Noob question about stepped attenuators

I used an alligator clip between the two 50k resistors. I hooked them up on the switch side of the resistors. It didn't do really anything to spread out the volume control but nuked the bass. I tried hooking it up to the signal side of the resistors, but of course this just mixed things down into mono and also did nothing to improve the spread of volume control.
 
I am also wondering if there is a good website you know of or a way for a newbie like myself to mathematically understand the relationship between gain and load, and also between resistance and gain e.g. if I wanted to do a 100k pot with 0, -12, and -24 dB, how would I go about selecting resistances to match those gain values and how would I go about selecting

Parts of the schematic you drew me made sense. The resistance increasing from 50k to 75k to 94k as gain increases is easy to follow. But why does this add a small amount of resistance to low gain, a higher amount to medium gain, and none to low gain? This part makes no sense to me.
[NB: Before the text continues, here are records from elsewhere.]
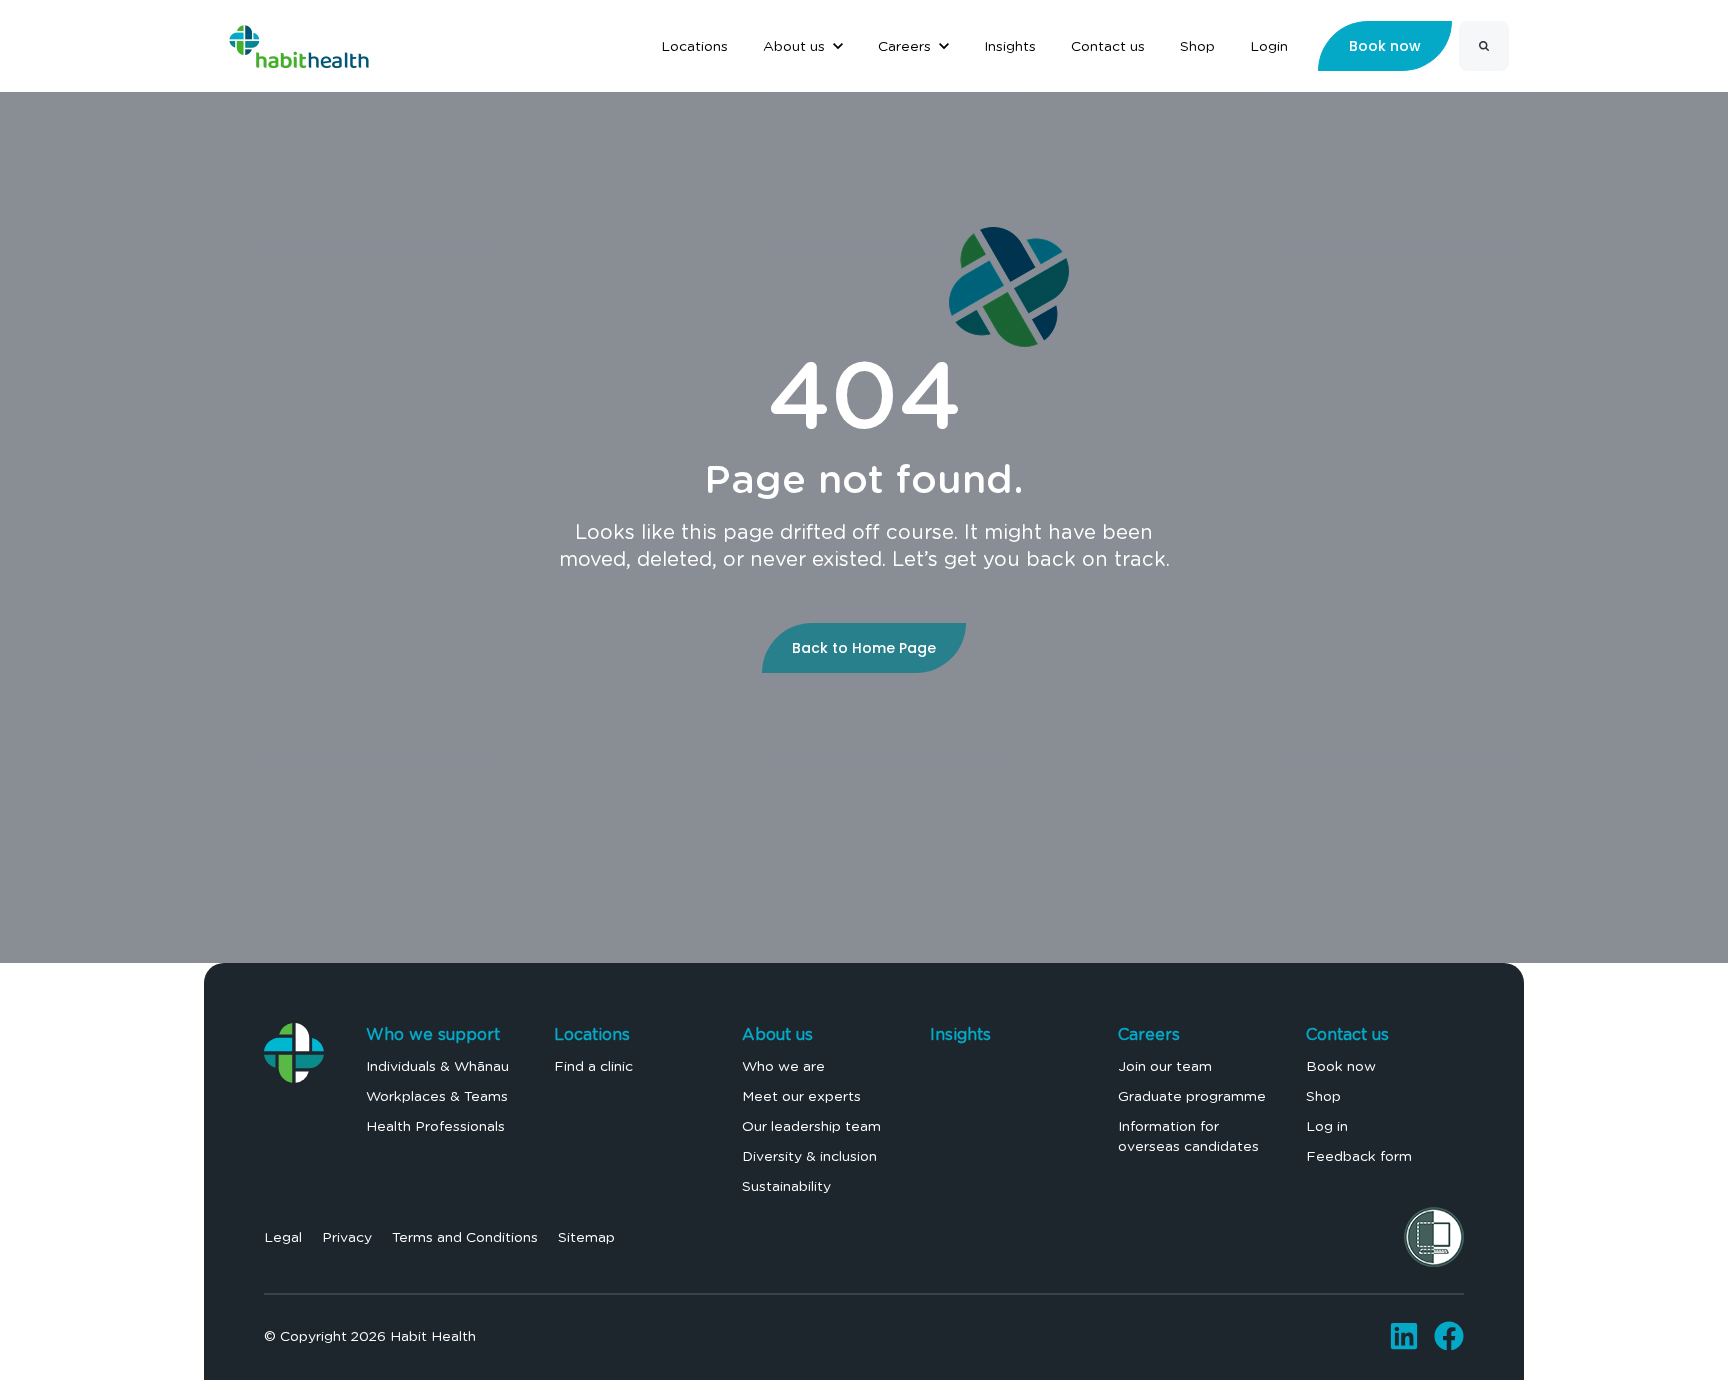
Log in (1327, 1126)
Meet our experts (801, 1096)
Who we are (783, 1066)
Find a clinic (593, 1066)
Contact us (1347, 1034)
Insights (960, 1034)
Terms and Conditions (465, 1237)
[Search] (1484, 46)
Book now (1341, 1066)
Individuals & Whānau (437, 1066)
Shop (1323, 1096)
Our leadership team (811, 1126)
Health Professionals (435, 1126)
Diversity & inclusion (809, 1156)
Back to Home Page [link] (864, 648)
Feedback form (1359, 1156)
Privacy (347, 1237)
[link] (299, 42)
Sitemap (586, 1237)
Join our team (1165, 1066)
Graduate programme (1192, 1096)
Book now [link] (1385, 46)
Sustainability (786, 1186)
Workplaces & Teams (437, 1096)
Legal (283, 1237)
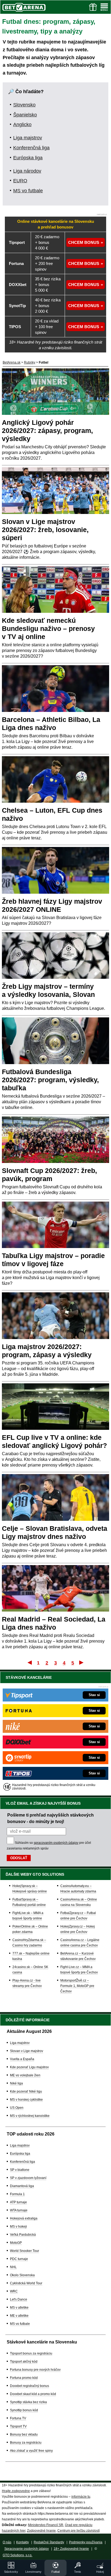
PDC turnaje (19, 2259)
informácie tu (80, 2496)
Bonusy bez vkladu (24, 2434)
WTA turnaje (18, 2210)
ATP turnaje (18, 2202)
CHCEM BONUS (83, 242)
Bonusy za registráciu (25, 2442)
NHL (13, 2267)
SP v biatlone (19, 2170)
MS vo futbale (28, 190)
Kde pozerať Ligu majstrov (29, 2067)
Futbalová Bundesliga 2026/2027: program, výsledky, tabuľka (50, 1080)
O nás (7, 2542)
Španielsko (25, 114)
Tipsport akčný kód (23, 2361)
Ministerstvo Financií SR (45, 2525)
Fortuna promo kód (24, 2378)
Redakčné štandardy (49, 2542)
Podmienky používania (85, 2542)
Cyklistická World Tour (26, 2283)
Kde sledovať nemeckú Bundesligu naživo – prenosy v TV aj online (48, 628)
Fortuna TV (18, 2418)
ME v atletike (19, 2316)
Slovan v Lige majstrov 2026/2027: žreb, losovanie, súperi (45, 530)
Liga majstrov (27, 137)
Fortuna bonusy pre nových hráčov (35, 2370)
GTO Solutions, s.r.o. (17, 2555)
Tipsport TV (18, 2426)
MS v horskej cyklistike (26, 2099)
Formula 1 (17, 2194)
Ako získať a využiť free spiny (31, 2451)
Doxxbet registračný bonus (29, 2386)
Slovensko (24, 104)
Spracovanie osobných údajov (26, 2549)
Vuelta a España (22, 2059)
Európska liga (28, 157)
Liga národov (27, 171)
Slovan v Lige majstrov (26, 2051)
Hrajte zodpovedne (16, 2491)
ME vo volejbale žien (25, 2075)
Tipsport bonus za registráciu (31, 2353)
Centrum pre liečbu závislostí (78, 2531)
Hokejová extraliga (23, 2218)
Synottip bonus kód (24, 2410)
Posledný (81, 1662)
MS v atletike (19, 2307)
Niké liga (16, 2083)
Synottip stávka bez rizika (28, 2402)
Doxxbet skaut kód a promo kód (33, 2394)
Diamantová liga (22, 2186)
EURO (20, 180)
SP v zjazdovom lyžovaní (28, 2178)
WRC (14, 2291)
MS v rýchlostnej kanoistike (30, 2116)
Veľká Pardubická (23, 2235)
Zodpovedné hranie (41, 2531)
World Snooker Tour (24, 2251)
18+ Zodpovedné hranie (71, 2549)
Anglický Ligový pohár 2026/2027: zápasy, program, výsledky (47, 430)
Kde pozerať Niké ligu (26, 2091)
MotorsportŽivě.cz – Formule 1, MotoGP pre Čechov (77, 1986)
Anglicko (22, 124)
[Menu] (104, 7)
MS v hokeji (18, 2226)
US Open (16, 2108)
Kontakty (22, 2542)
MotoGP (16, 2243)
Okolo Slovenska (22, 2275)
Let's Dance (18, 2299)
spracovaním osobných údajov (56, 1843)
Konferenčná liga (31, 147)
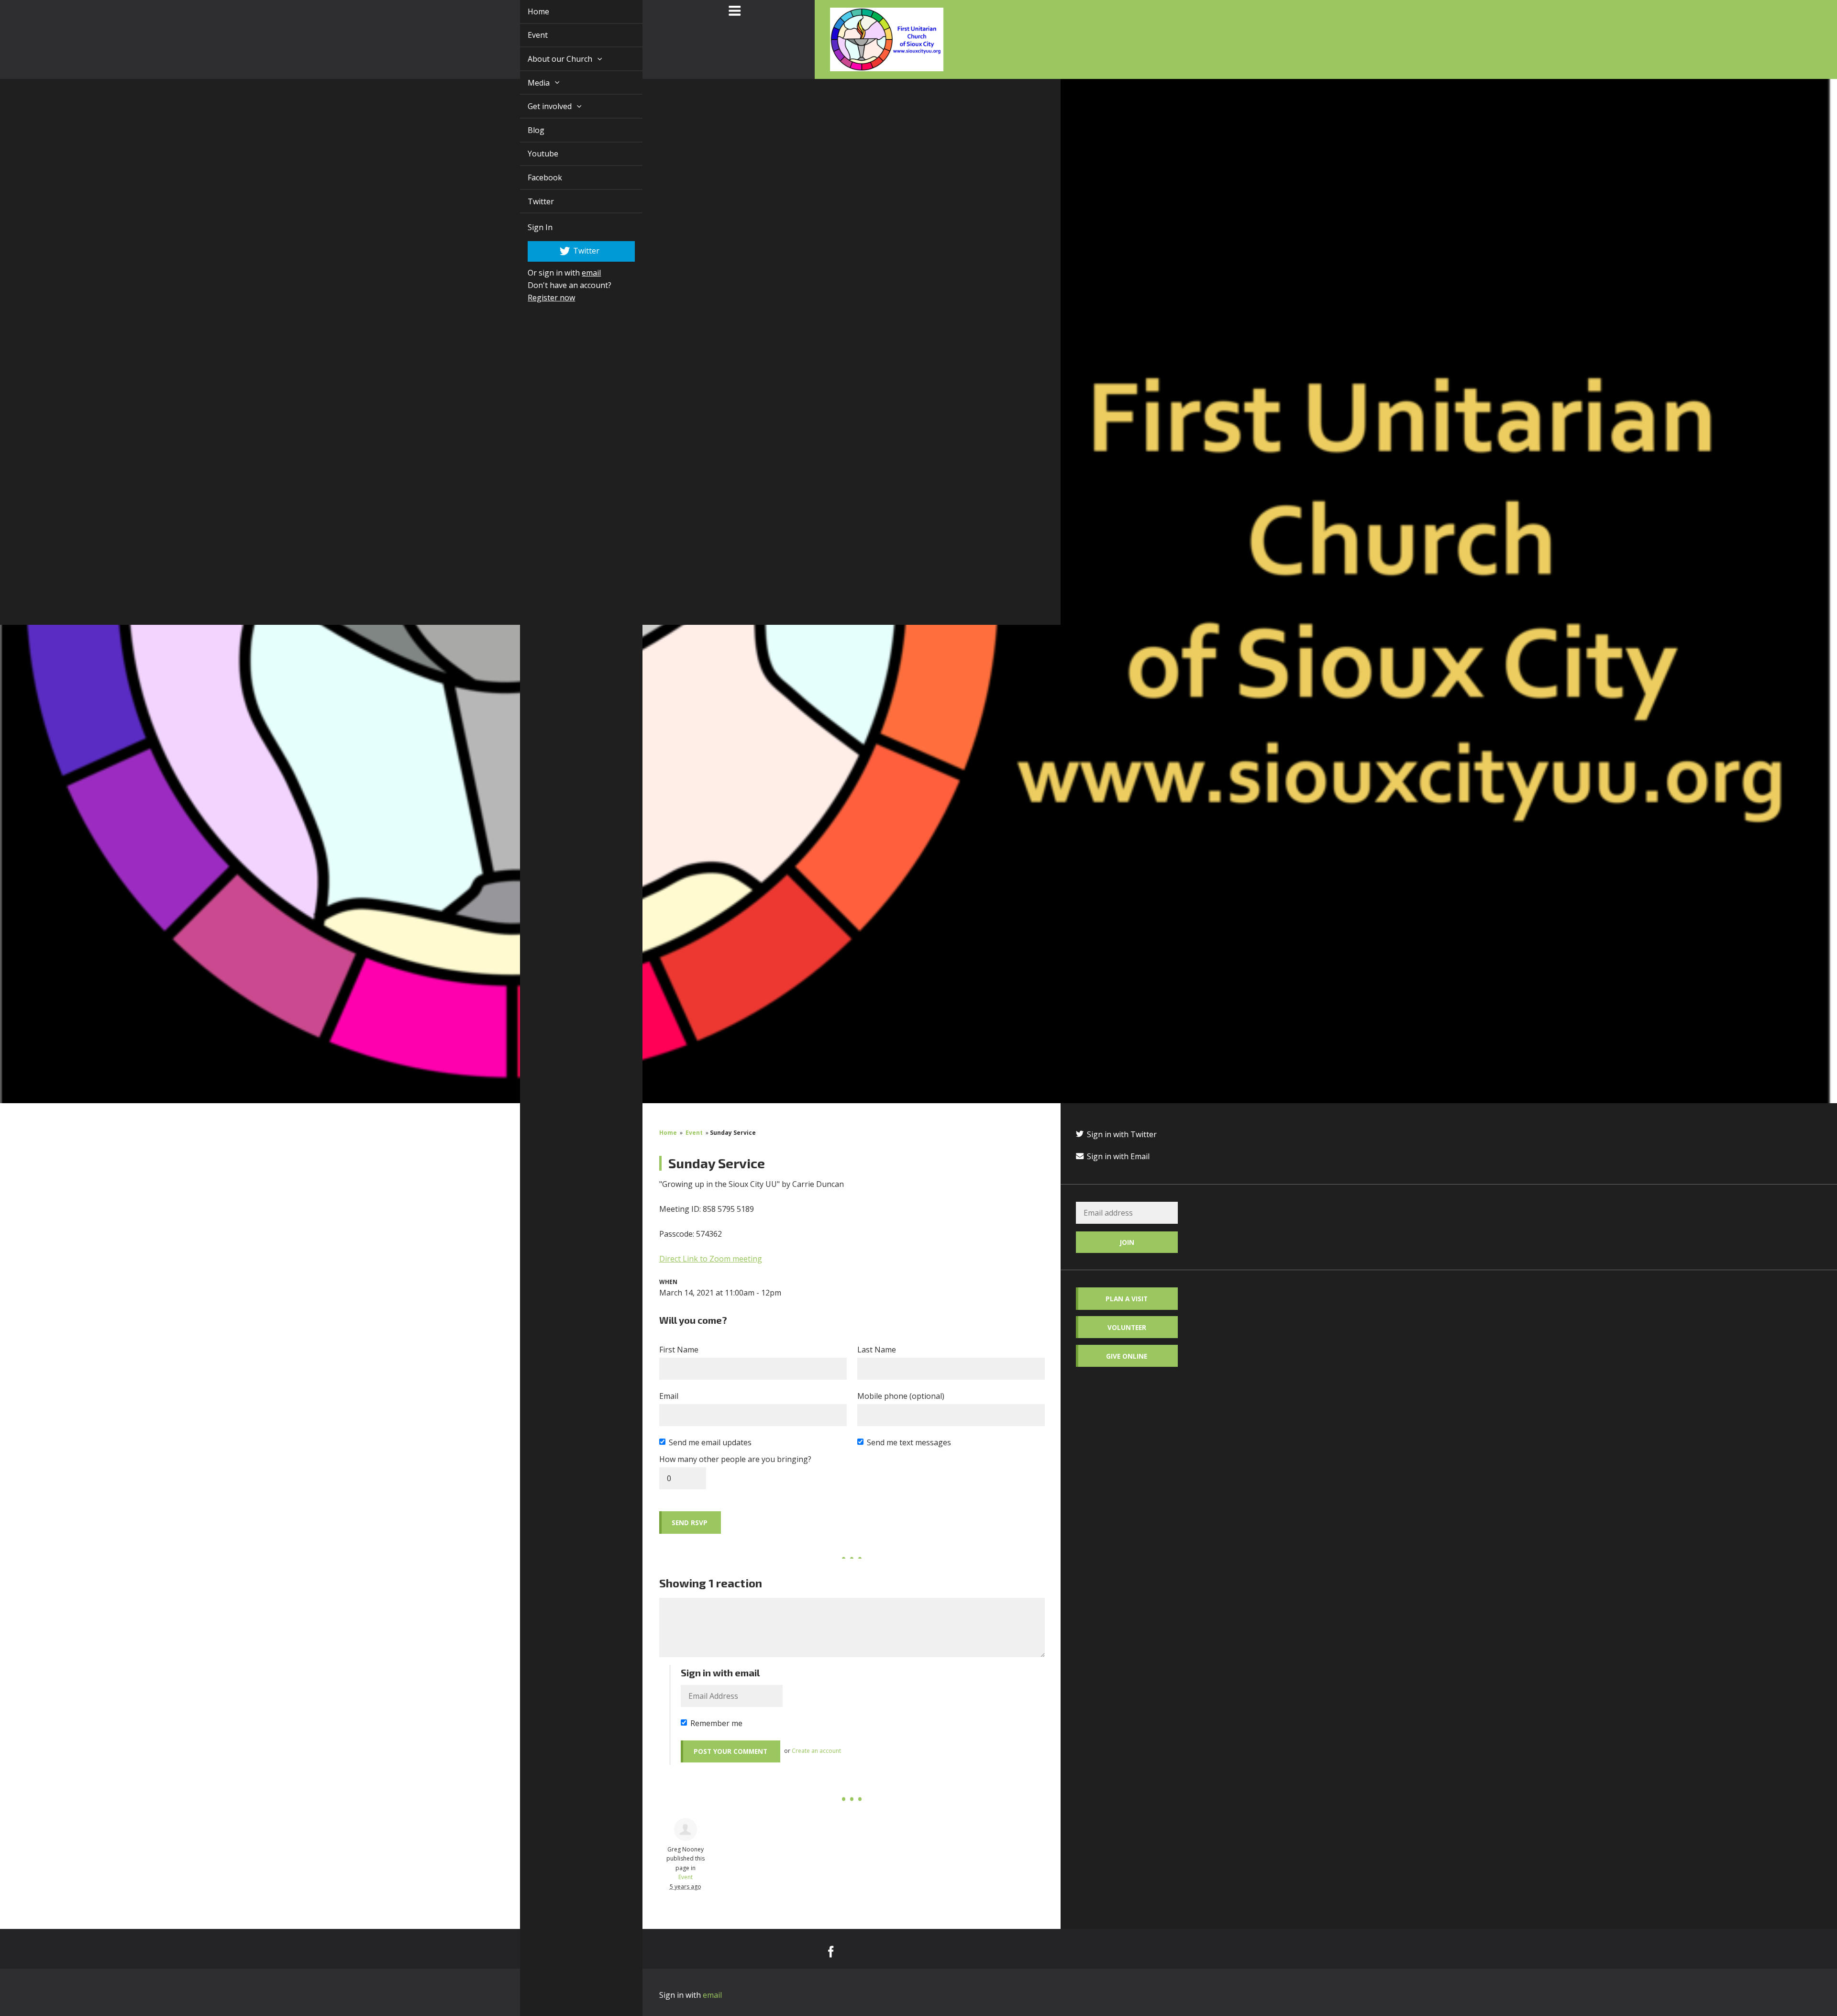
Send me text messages (909, 1442)
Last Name (876, 1349)
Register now (540, 297)
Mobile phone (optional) (900, 1396)
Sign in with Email (1117, 1156)
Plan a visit (1127, 1298)
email (580, 272)
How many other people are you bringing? (735, 1459)
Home (527, 11)
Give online (1126, 1356)
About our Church (550, 59)
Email (668, 1396)
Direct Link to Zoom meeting (710, 1258)
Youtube (532, 153)
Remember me (716, 1723)
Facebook (534, 177)
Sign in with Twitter (1121, 1134)
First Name (678, 1349)
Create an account (816, 1751)
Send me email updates (710, 1442)
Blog (525, 130)
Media (529, 83)
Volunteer (1126, 1327)
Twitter (530, 201)
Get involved (540, 106)
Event (527, 35)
I want to understand, and it seems relatively simple, but obviously I'm missing some basics.
 
I'm also watching this with interest.

Your posts reads like you ran a wire from the left to right channel on each side of the switch.  I believe the suggestion was to by-pass the 50k resistor on each channel - i.e a connect a wire from the input side of the 50k resistor to between the 50k and 25k resistors.  Is that what you did?
 
ohshitgorillas said:
I am also wondering if there is a good website you know of or a way for a newbie like myself to mathematically understand the relationship between gain and load, and also between resistance and gain e.g. if I wanted to do a 100k pot with 0, -12, and -24 dB, how would I go about selecting resistances to match those gain values and how would I go about selecting
You'll have to read up on Ohm's Law and how parallel and series resistors work, then look up the formula for calculating attenuation based on voltage division (in this case resistance can be used as a direct substitute).